* **Problem to work on**
The result should be the lines from the one holding "You are a computer-use" to the end of the records below, repeated exactly. No pictures.
─── Available data
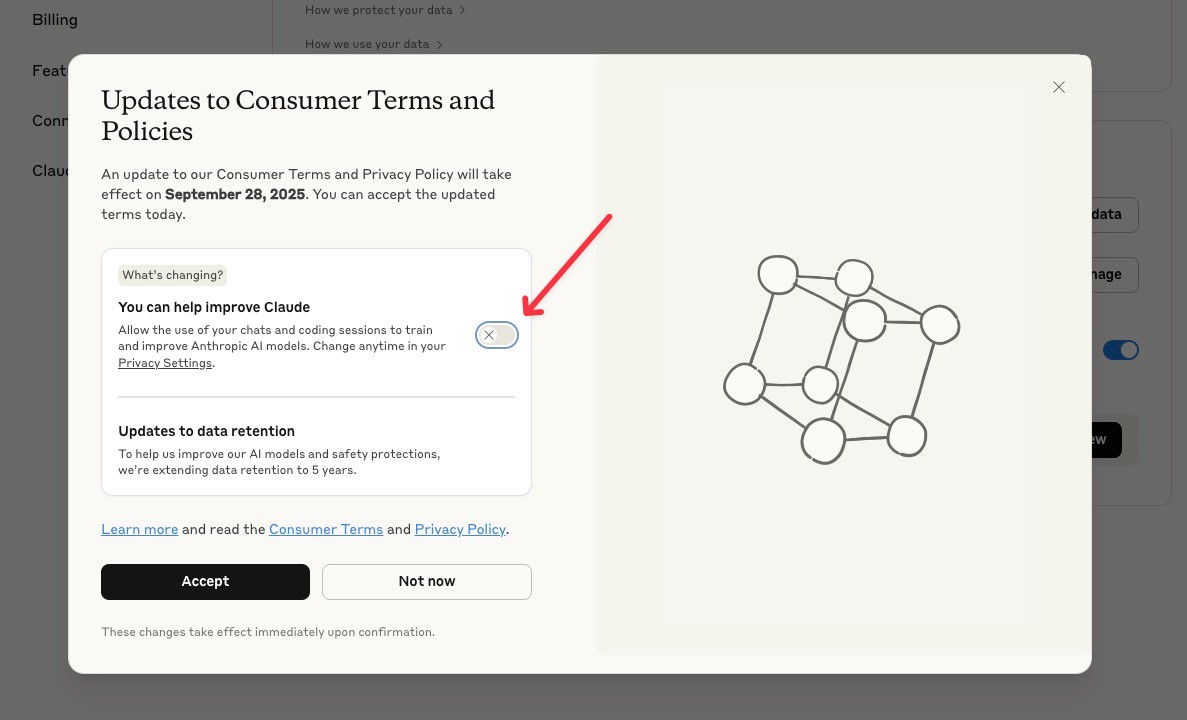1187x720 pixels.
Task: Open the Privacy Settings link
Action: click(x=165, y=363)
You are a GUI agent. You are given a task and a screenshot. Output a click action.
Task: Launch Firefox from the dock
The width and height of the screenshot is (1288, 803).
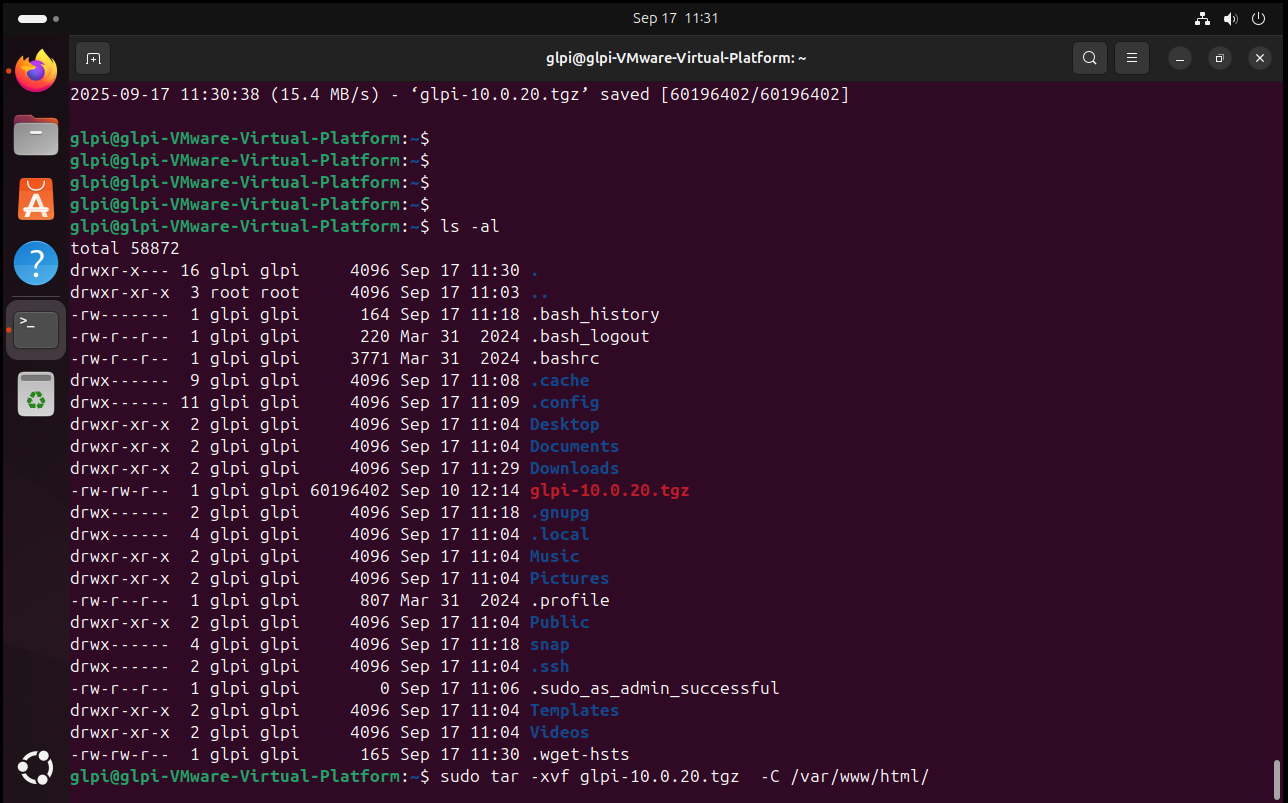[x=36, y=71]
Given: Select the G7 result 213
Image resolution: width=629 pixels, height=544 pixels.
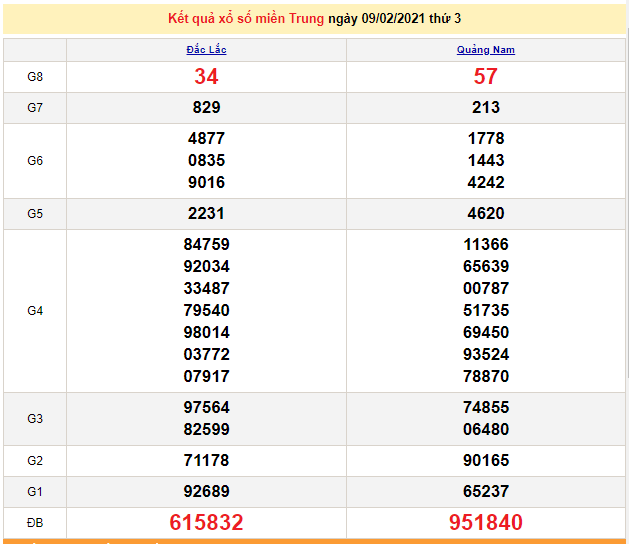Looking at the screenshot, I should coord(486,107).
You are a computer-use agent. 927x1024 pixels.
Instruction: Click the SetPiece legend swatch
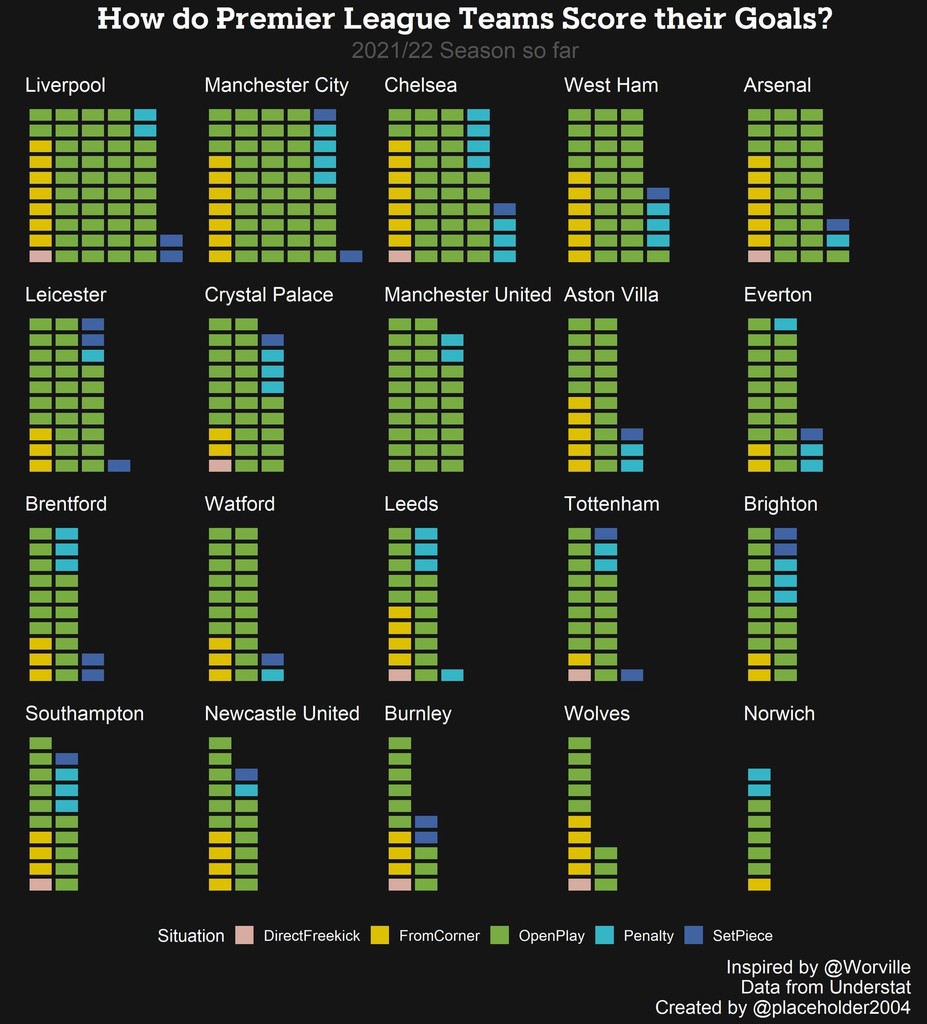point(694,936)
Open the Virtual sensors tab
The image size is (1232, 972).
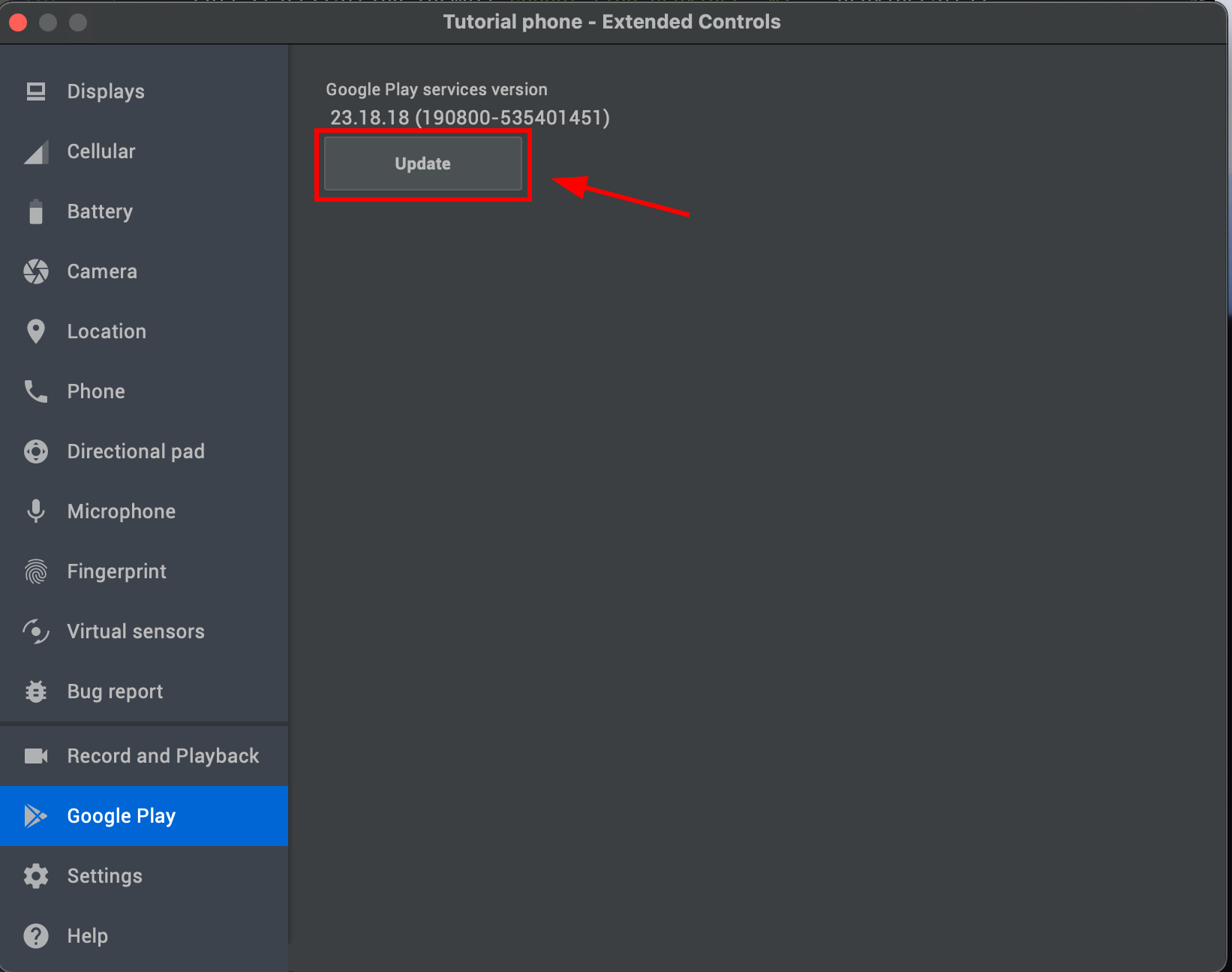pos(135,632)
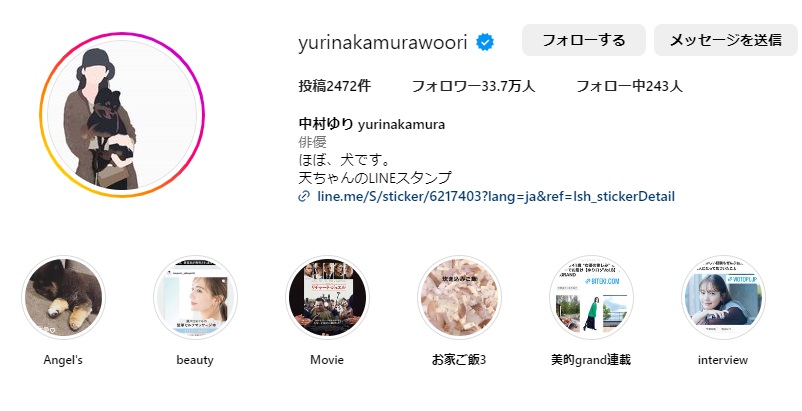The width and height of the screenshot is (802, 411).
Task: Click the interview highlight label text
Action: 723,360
──────
* **Answer box**
You are a computer-use agent. 927x1024 pixels.
Instruction: Click the SetPiece legend swatch
point(694,936)
Open the Virtual sensors tab
The image size is (1232, 972).
pos(135,632)
The width and height of the screenshot is (802, 411).
Task: Click the interview highlight label text
Action: 723,360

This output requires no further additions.